### WHAT TO WORK ON
Repeat the lines from the one containing "You are a GUI" through the last line of the data, exactly, pictures omitted.

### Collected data
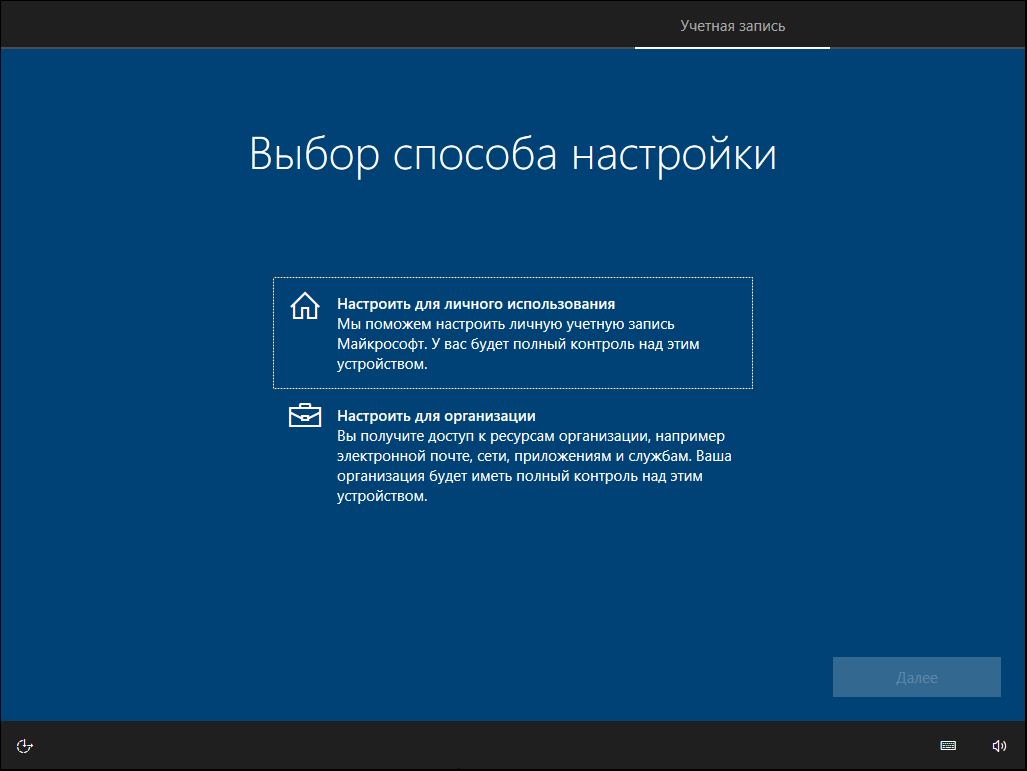Click the volume speaker icon
The width and height of the screenshot is (1027, 771).
tap(999, 745)
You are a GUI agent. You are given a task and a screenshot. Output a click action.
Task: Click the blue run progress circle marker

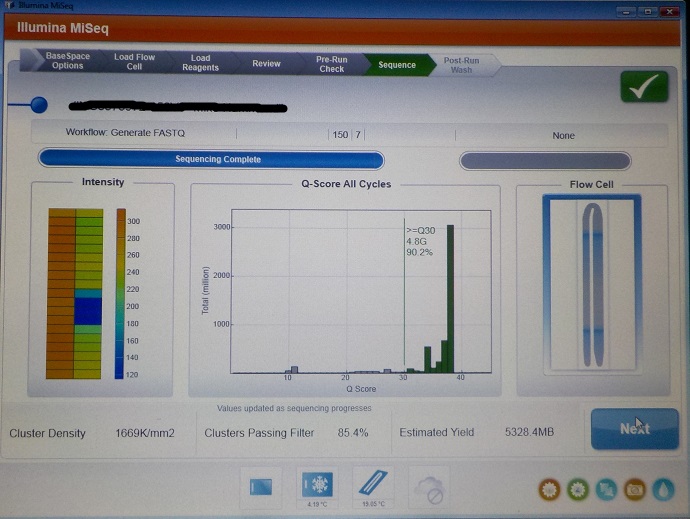[x=39, y=105]
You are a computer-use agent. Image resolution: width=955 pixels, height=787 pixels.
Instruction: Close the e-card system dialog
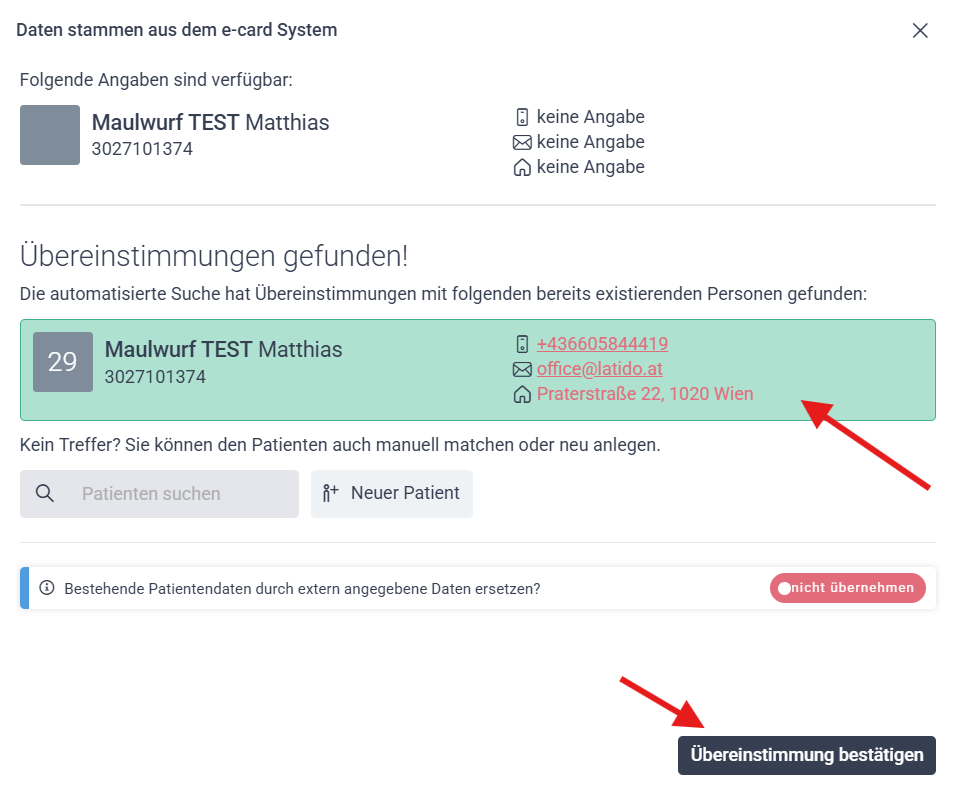point(920,30)
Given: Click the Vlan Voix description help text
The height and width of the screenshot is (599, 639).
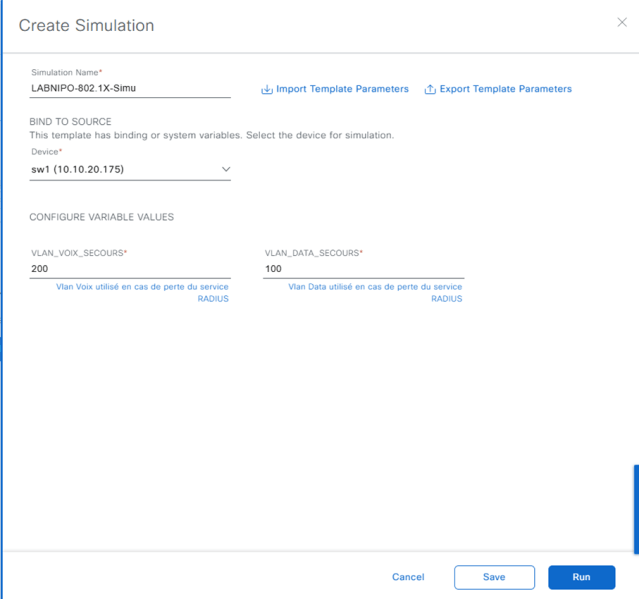Looking at the screenshot, I should (143, 292).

### EXERCISE ANSWER
You are a GUI agent. You are given a task and a screenshot. Output a click action.
Task: Click the blue run progress circle marker

[x=39, y=105]
You are a computer-use agent. Image resolution: width=955 pixels, height=787 pixels.
Instruction: Close the e-card system dialog
point(920,30)
Given: Click the Vlan Voix description help text
The height and width of the screenshot is (599, 639).
Looking at the screenshot, I should (143, 292).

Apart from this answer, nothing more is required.